**Exercise objective:**
Whenever a line of the entries below holds the string "will", copy that line and return it.
:: Material provided ::
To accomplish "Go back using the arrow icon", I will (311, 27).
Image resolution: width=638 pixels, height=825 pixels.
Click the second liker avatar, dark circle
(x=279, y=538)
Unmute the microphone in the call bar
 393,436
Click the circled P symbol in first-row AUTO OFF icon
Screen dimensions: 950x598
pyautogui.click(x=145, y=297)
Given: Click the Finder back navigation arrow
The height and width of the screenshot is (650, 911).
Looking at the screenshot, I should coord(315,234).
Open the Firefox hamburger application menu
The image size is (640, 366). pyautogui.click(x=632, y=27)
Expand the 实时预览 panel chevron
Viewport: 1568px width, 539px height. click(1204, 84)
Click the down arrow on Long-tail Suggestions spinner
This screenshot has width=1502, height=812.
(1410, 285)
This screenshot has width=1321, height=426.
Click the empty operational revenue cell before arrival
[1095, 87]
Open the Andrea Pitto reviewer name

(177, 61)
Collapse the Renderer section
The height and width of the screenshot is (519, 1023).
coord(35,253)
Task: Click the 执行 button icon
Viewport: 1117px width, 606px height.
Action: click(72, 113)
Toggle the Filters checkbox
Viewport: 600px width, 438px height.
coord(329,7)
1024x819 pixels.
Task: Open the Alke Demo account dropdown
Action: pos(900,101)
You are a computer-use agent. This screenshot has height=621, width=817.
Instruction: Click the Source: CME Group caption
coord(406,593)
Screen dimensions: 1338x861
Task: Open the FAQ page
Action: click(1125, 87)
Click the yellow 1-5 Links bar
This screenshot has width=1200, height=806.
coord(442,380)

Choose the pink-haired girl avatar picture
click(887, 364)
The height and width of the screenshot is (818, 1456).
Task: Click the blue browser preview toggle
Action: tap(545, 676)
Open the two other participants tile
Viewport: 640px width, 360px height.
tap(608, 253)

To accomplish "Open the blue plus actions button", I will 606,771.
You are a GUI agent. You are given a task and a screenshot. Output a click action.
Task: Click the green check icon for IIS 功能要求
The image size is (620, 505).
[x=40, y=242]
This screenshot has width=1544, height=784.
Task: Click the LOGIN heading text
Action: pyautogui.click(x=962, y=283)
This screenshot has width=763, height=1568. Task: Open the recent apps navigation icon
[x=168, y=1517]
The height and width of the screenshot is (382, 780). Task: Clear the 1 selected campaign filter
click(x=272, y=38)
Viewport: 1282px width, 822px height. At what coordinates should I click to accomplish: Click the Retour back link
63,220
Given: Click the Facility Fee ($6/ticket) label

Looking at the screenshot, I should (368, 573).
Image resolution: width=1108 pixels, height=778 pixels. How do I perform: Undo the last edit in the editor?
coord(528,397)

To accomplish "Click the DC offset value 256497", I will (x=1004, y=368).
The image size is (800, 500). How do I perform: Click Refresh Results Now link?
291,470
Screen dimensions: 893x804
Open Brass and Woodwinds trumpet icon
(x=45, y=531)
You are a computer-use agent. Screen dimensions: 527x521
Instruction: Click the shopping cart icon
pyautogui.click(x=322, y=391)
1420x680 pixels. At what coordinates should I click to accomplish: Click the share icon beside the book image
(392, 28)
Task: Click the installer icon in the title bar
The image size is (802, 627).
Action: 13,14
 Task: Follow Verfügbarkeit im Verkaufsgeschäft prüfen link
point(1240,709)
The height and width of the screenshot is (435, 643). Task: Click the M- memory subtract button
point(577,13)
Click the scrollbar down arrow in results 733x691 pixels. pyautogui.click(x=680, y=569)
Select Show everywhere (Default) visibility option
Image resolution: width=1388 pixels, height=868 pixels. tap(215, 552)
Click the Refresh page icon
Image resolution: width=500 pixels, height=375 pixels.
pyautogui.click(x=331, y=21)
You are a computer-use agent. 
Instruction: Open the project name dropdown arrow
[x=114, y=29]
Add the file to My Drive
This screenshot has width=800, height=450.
:::
**Answer below:**
To accomplish "Go back using the arrow icon", I will (311, 27).
To accomplish "Open the blue plus actions button", I will 606,771.
To accomplish "Click the DC offset value 256497", I will (x=1004, y=368).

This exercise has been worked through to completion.